UAA students work on Tidal Energy Incubator

An idea to use the Homer Deep Water Dock as a test bed to measure and evaluate tidal energy got a boost with a city-university collaboration. Instead of the city hiring a private firm, a group of seven University of Alaska Anchorage engineering students and their professors are doing the 35-percent design for the Tidal Energy Incubator Project.
The cost?
“We’ve been able to take advantage of some free labor by feeding them cookies to get to that first 35 percent,” said Katie Koester, city of Homer economic development coordinator, joking.
Well, cookies and expenses like travel to bring the students and two professors to Homer. The Homer City Council appropriated $2,500 for travel. The students, all seniors in the engineering program, are doing the work as part of their student Capstone Engineering Project, part of the requirements for a degree.
On Feb. 19, the seven students and their engineering professor, Dr. Orson Smith, visited Homer, toured the Deep Water Dock and did a presentation at Homer City Hall about their project. The group includes two students from Homer, Dan Boone and Sava White. Also on the team are Ian Dorman, Michael Hamman, Matt Madsen, Weiran Man and Drew Nielson.
With Homer’s extreme tides and a road-accessible harbor that’s also connected to the southcentral Alaska power grid, putting equipment at or near the Deep Water Dock will allow tidal energy system developers to gather information and test equipment in harsh marine environments with ice, sediments and subzero temperatures. Tidal energy systems use the energy of changing tides and currents to power turbines — sort of like the Bradley Lake hydroelectric plant, except tides power turbines instead of falling water.

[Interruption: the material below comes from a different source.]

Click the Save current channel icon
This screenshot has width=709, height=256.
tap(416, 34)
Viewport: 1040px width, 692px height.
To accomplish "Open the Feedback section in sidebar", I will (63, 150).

“The idea is, this is an incubator,” said Jim Levine, a Homer Electric Association board member and a booster of renewable energy. “We’re looking for researchers who have an idea and want to have someplace to try out their idea and physically test it on a small scale.”
Rep. Paul Seaton, R-Homer, was an early promoter of the Tidal Energy Incubator Project. A loose working group has formed to meet and discuss the plan, including representatives from the National Oceanic and Atmospheric Administration, Homer Electric Association, the U.S. Department of Energy, the Homer Harbor and Homer Public Works, UAA and the Kachemak Bay Research Reserve.

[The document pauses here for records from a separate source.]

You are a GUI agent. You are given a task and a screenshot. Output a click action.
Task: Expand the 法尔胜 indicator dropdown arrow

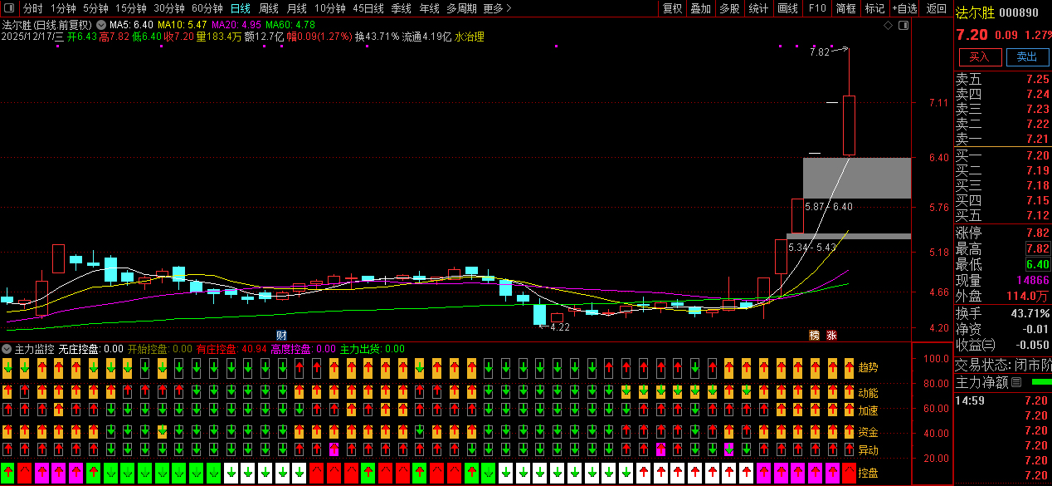click(101, 25)
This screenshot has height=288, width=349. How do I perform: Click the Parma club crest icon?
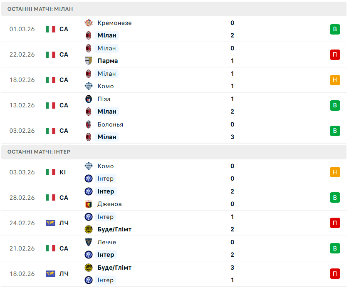tap(88, 61)
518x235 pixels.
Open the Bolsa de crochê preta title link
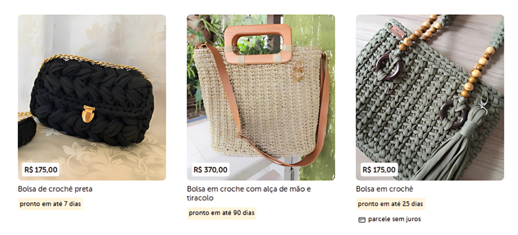55,189
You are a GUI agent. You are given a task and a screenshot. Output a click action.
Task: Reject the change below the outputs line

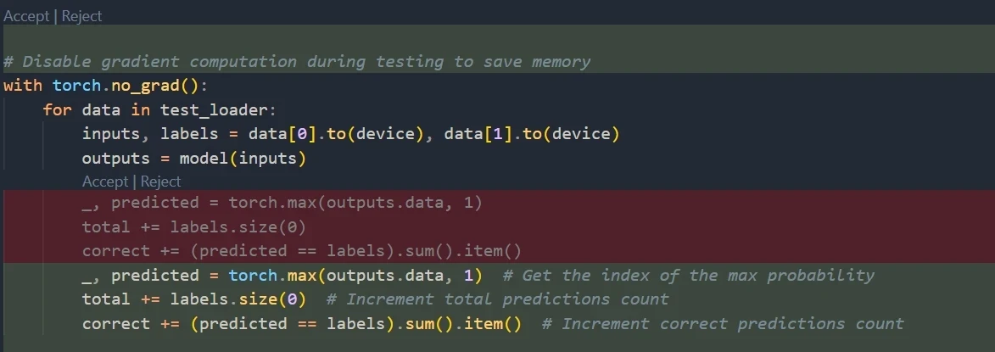coord(160,182)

At the urging of Mayor Beth Wythe, the city council also appropriated $100,000 as a reimbursable grant to another group to develop the incubator project. The city had put the project in its capital improvement project list seeking funding from the state, but decided to fund it on its own.
The UAA students formed subgroups to look at engineering issues like the tidal energy incubator structure, instrumentation needs and power connections. For example, student Michael Hamman said one challenge in the design is coming up with a cradle for instruments and turbines.
“We have to have a system of lowering and lifting the hydroturbines, the hydroconnect systems going up and down as the tide fluctuates,” he said.
The test cradle could be attached to the dock or it could be on a floating barge. The hydroturbine has to be close enough to the water to maximize tidal currents.
As for instruments, a big measurement is of water velocity, but other data needed to be collected are sediment and salinity. Even the sound generated by the turbines is important for its impact on whales, dolphins and other marine life.
With access to the local HEA power grid, the tidal incubator also could support a working power turbine that would put energy into the grid.
“Not only can you test your equipment here, you can test if your power can be delivered to a utility,” said engineering student Ian Dorman.
He noted one drawback: under HEA’s net metering rules, which allow consumers to put power back into the grid in return for energy credits, a maximum of 25 kilowatts can go back in. If a test turbine generated more, new rules would have to be written. Levine said 25 kw would probably be big enough for a test project.
A small, local tidal energy project might be one benefit of the incubator, said Kris Holderied, director of the NOAA-University of Alaska Fairbanks Kasitsna Bay Laboratory.
“We’re not ruling out the possibility that people come up with designs for production off docks in small communities,” Holderied said. “We could power the Ice Plant.”
“That would be huge,” Koester said.
“That would be really huge,” said Homer Harbormaster Bryan Hawkins.
The UAA design team will have a draft report by April 17 and present a final report to the city by April 26.